Inicialmente prevista para começar a ser aplicada a partir de hoje, só em setembro é que será cobrada a taxa de 30 cêntimos sobre embalagens de takeaway de uso único de alumínio ou que utilizem este material.

As embalagens contendo alumínio de uso único para refeições prontas a consumir passarão a estar sujeitas a partir de setembro a uma taxa de 30 cêntimos, igual à que já acontece desde julho para as de plástico.
Em causa estão nomeadamente as embalagens para ‘takeaway’ e as das entregas a domicílio.
A medida destina-se a fomentar a introdução de sistemas de embalagens reutilizáveis na restauração e promover a redução de embalagens de utilização única.
“O fornecimento de refeições em regime de pronto a comer e levar ou com entrega ao domicílio revela uma clara tendência de crescimento tendo como resultado direto o aumento do consumo de embalagens de utilização única, o que torna ainda mais premente a introdução de medidas que permitam dissociar este crescimento do consumo de recursos e da produção de resíduos”, diz a portaria que regulamenta a mudança que entra em vigor no domingo e que determina que a aplicação às embalagens com alumínio só acontecerá em setembro.
O documento lembra que os estabelecimentos que forneçam refeições prontas a consumir em regime de pronto a comer e levar já são obrigados a aceitar que os seus clientes utilizem os seus próprios recipientes, pelo que há uma alternativa ao pagamento da contribuição.

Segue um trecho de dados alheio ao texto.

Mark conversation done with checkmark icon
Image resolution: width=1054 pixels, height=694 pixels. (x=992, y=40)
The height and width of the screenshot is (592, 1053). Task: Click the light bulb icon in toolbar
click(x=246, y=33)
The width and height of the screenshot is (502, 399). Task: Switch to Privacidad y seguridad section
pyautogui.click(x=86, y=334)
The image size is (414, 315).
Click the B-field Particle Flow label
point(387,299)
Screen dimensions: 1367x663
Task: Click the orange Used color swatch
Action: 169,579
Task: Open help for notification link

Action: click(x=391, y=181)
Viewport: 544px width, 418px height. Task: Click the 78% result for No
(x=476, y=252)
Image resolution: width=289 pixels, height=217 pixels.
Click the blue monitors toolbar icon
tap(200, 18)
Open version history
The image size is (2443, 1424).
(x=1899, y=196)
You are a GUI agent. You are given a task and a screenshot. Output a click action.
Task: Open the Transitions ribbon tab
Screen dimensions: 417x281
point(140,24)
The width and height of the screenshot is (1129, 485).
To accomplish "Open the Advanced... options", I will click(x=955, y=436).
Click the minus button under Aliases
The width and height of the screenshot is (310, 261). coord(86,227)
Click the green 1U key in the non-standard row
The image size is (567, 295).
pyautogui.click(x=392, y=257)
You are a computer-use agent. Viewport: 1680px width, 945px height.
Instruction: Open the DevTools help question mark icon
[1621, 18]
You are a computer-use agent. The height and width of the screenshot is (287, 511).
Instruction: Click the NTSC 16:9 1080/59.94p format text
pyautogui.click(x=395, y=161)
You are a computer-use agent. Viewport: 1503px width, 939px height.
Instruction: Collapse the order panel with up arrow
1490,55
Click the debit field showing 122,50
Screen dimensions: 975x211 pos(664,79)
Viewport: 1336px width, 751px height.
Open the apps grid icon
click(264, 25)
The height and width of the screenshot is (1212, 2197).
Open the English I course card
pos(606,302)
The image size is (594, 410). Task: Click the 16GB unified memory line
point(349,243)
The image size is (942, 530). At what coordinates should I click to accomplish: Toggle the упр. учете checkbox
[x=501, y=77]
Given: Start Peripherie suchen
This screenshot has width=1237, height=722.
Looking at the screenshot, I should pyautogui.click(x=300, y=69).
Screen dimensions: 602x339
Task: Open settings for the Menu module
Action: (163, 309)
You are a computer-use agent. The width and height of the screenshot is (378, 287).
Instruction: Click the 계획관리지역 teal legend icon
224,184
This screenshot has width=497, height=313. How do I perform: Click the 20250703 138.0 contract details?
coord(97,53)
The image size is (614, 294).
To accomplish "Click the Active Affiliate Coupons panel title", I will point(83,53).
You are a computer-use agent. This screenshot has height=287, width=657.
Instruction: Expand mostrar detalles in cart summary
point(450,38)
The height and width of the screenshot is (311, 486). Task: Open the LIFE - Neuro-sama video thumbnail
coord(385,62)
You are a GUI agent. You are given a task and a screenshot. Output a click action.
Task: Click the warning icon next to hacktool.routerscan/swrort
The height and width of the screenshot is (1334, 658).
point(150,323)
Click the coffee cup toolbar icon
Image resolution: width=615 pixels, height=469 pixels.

As receitas da taxa serão dirigidas em metade para o Estado e 40% para o Fundo Ambiental, para aplicação preferencial em medidas no âmbito da economia circular, pode ler-se também na portaria.
O Governo já tinha proibido a partir de novembro do ano passado a colocação no mercado de outros produto de plástico de uso único, como a palhinhas ou cotonetes, talheres e pratos, varas para balões ou copos, transpondo parcialmente uma diretiva europeia.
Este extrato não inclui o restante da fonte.